Segment Start: Records shown

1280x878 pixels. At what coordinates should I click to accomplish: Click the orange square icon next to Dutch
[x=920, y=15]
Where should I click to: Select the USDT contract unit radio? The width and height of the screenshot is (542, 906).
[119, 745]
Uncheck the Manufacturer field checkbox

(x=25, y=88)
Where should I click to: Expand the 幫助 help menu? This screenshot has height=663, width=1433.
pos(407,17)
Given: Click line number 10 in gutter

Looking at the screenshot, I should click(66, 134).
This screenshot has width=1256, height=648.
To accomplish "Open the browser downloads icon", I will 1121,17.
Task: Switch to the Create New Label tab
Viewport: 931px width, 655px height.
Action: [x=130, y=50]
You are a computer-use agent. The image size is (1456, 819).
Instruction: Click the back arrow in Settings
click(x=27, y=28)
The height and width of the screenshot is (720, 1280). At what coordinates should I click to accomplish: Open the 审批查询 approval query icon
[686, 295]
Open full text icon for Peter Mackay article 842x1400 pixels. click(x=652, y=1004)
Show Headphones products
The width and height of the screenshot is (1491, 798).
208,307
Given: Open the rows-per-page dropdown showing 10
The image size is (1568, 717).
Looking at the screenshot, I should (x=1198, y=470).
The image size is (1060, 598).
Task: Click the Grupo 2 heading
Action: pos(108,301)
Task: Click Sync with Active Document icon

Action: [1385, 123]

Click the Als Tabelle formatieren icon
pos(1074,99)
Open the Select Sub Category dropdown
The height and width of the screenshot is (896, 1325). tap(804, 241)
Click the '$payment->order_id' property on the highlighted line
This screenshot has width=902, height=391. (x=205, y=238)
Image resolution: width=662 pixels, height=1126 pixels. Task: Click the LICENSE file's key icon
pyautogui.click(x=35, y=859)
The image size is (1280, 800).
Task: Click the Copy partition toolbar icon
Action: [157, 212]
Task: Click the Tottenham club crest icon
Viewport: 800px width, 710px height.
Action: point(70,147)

Segment End: Records shown

▸ **Problem statement**: Reproduce the whole listing verbatim, leaving every line as it was.

▸ **Answer section**:
1280x878 pixels. At what coordinates should I click to accomplish: Click the orange square icon next to Dutch
[x=920, y=15]
Where should I click to: Select the USDT contract unit radio? The width and height of the screenshot is (542, 906).
[119, 745]
Uncheck the Manufacturer field checkbox

(x=25, y=88)
Where should I click to: Expand the 幫助 help menu? This screenshot has height=663, width=1433.
pos(407,17)
Given: Click line number 10 in gutter

Looking at the screenshot, I should click(66, 134).
This screenshot has width=1256, height=648.
To accomplish "Open the browser downloads icon", I will 1121,17.
Task: Switch to the Create New Label tab
Viewport: 931px width, 655px height.
Action: [x=130, y=50]
You are a computer-use agent. The image size is (1456, 819).
Instruction: Click the back arrow in Settings
click(x=27, y=28)
The height and width of the screenshot is (720, 1280). At what coordinates should I click to accomplish: Open the 审批查询 approval query icon
[686, 295]
Open full text icon for Peter Mackay article 842x1400 pixels. click(x=652, y=1004)
Show Headphones products
The width and height of the screenshot is (1491, 798).
208,307
Given: Open the rows-per-page dropdown showing 10
The image size is (1568, 717).
Looking at the screenshot, I should (x=1198, y=470).
The image size is (1060, 598).
Task: Click the Grupo 2 heading
Action: pos(108,301)
Task: Click Sync with Active Document icon

Action: [1385, 123]

Click the Als Tabelle formatieren icon
pos(1074,99)
Open the Select Sub Category dropdown
The height and width of the screenshot is (896, 1325). tap(804, 241)
Click the '$payment->order_id' property on the highlighted line
This screenshot has width=902, height=391. (x=205, y=238)
Image resolution: width=662 pixels, height=1126 pixels. Task: Click the LICENSE file's key icon
pyautogui.click(x=35, y=859)
The image size is (1280, 800).
Task: Click the Copy partition toolbar icon
Action: [157, 212]
Task: Click the Tottenham club crest icon
Viewport: 800px width, 710px height.
Action: point(70,147)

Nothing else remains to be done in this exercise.